As professional planners, designers, architects, project managers, we are not about delivering the built environment at all. What we are about is helping people to create urban experience and everyday life – using the built environment as a sort of operating system. We help people make urban life. (Photo (c) Liane Hartley, Mend)

With technology, social media and more open forms of communication, data and information about planning and what is happening in urban space at any given time by whom, when and why, is increasingly available. Could we forge the tools to plan our places more accurately according to how they are actually used, and do it more meaningfully and authentically according to what people want to use cities for?

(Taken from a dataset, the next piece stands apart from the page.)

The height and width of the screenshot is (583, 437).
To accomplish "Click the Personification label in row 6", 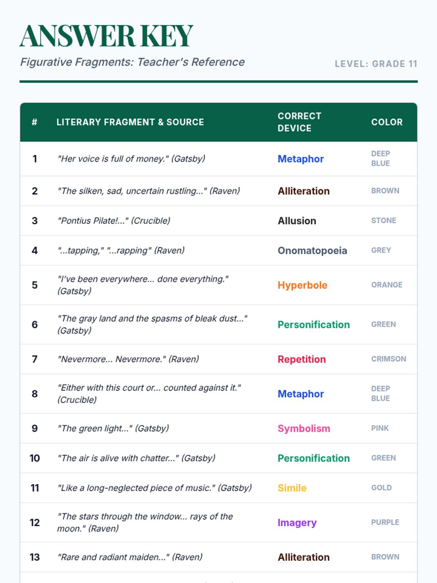I will 314,325.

The use of the term ‘people’ is given in its widest sense – not just professionals, politicians and other usual suspects of the planning scene – but those with a richer understanding of the multiple perceptions, views and uses of space of the broad spectrum of people they represent.

Mend is a social enterprise for reconnecting people with their place and city. We help bring planning to a mass audience and find creative and constructive ways to involve non-planners in planning. Mend sees the ‘Community as Client’. We want to help communities and organisations see the importance of creating places and spaces that grow community instead of just containing it.


Liane Hartley (@lianemendsacity) co-founded Mend, a social enterprise specialising in the social impact of change, and making the way projects are commissioned, planned and delivered more socially intelligent and user-oriented, in 2010. She has over 12 years of experience as planning, strategic policy, and responsible procurement consultants. Mend sees the ‘community as client’ and aims to elevate the role of communities in decision-making about their local area and neighbourhood, building relationships across networks, sectors, places and communities to get things done. Its clients range from small community groups to mega-urban transport projects and like-minded developers. Liane is also the co-founder of Urbanistas (@urbanistasuk), a women-led network at the intersection of urbanism, design and social enterprise. Urbanistas believes that as businesses and cities are becoming increasingly social, women are best placed to lead and influence new ways of thinking and doing. The group empowers women to harness the power of networks to deliver the kinds of projects women have always wanted to, but been held back either by personal confidence or organisational timidity. Urbanistas creates a space for women to try out ideas and believe that the best way to start is by starting. Liane’s main interests are in the ‘social city’. Her work explores the role of people and communities in shaping the future city; DIY approaches to urban change; the right to the city; behavioural and human oriented design; cultural representations of the city; informal, hidden and underground urban culture; network theory; and psychological and emotional relationships with place and cities.